■ TAREA ■
Prosigue el hilo de foro sobre la frase latina «mater tua mala burra est» justo después de la última línea que se muestra.

■ TEXTO PARA LEER ■
──────────
# Mater tua mala burra est



## Guachipem

Hola. Vengo a preguntar por esta famosa oración en latín:

"mater tua mala burra est"

Lo que se espera traducir de aquí es "tu madre es una mala burra", cuando no es la traducción correcta. El problema es que unos dicen que la verdadera traducción es una, y otros que es otra. ¿Cuál es la traducción correcta? ¿Tu madre come manzanas rojas? ¿Tu madre come manzanas podridas? ¿alguna otra?

Gracias


----------



## Probo

Guachipem said:


> Hola. Vengo a preguntar por esta famosa oración en latín:
> 
> "mater tua mala burra est"
> 
> Lo que se espera traducir de aquí es "tu madre es una mala burra", cuando no es la traducción correcta. El problema es que unos dicen que la verdadera traducción es una, y otros que es otra. ¿Cuál es la traducción correcta? ¿Tu madre come manzanas rojas? ¿Tu madre come manzanas podridas? ¿alguna otra?
──────────
■ DATOS PROPORCIONADOS ■

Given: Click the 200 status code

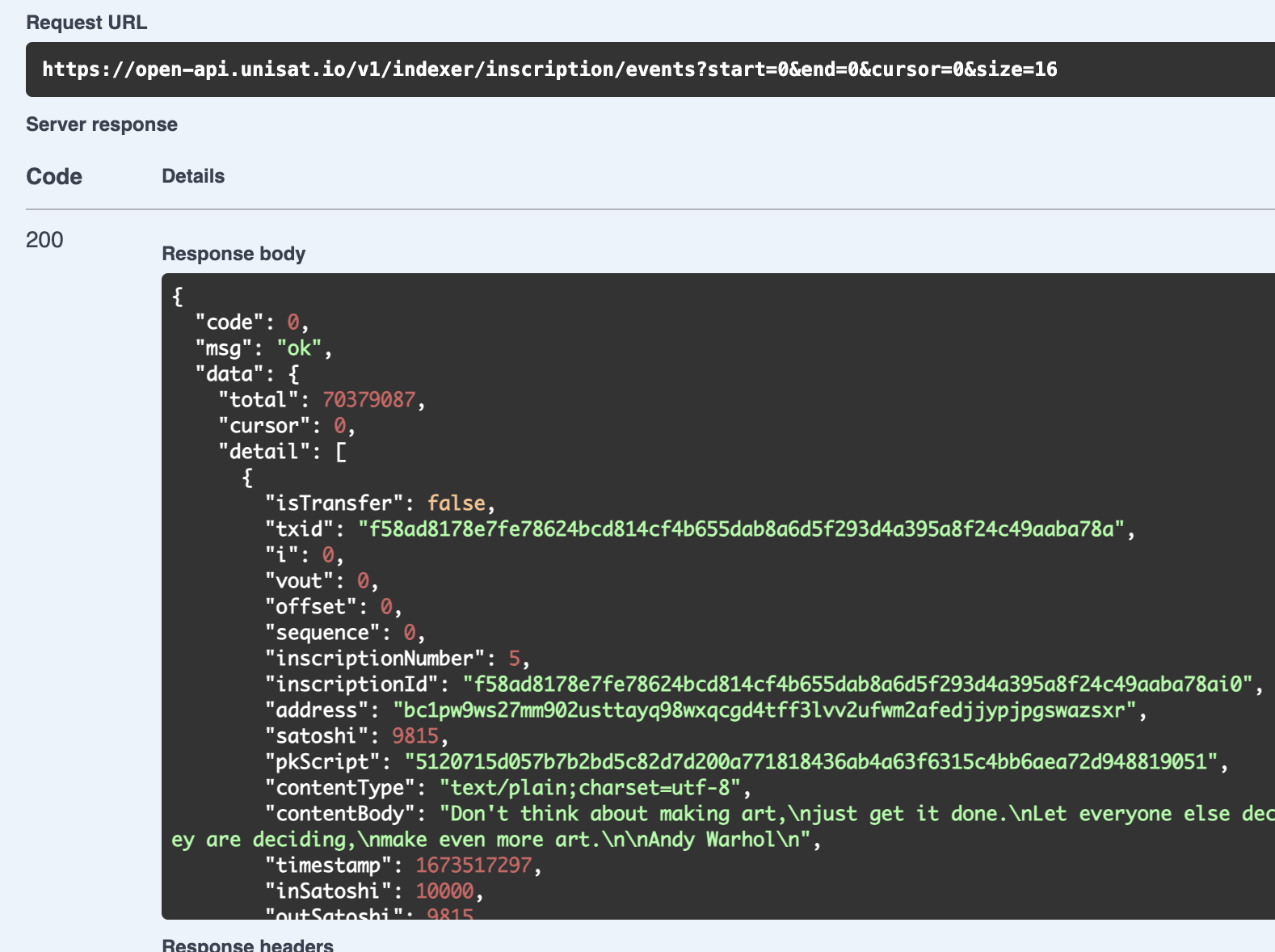Looking at the screenshot, I should 44,240.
──────────
■ RESPUESTA ■
> 
> Gracias


 
Yo creo que rojas; es decir, maduras, en sazón. Lo cierto es que yo también he oído con frecuencia lo de _podridas_. A ver si alguien nos da una explicación. Vale.


----------



## wonderment

Hola Guachipem y Probo: ¿Tu madre es una mala vaca?  Yo creo que no hay una traducción correcta porque la frase es un juego de palabra, un equívoco como ‘_De cane cane, cane decane_’. Ven aquí, por otros _verborum ludi_ en Latín. (¿cómo se dice ‘Amusez vous bien’ en español? ¿¡que os divirtáis!?)  Saludos.


----------



## la italianilla

No creo que sea un insulto. Creo que_ Est_ es del verbo EDERE = comer, no del SUM.

ĕdo, ĕdis, ĕdi, esum, ĕdēre

_edo_
_edis_ o _es_
_edit_ o _est_

"tu madre enfermó por comer manzanas podridas".
Vale


----------



## wonderment

la italianilla said:


> "tu madre enfermó por comer manzanas podridas".




Pues sí. Pero lo que yo quería decir es, la frase es ambigua a propósito y no hay una traducción correcta sola. Creo que las dos traducciones (_sum_ y _edo_) son correctas; es el requisito del juego. ¿no? 

_Burrus_ es una palabra muy rara y significa 'rojo'; no he encontrado 'podrido' en mi diccionario. Saludos.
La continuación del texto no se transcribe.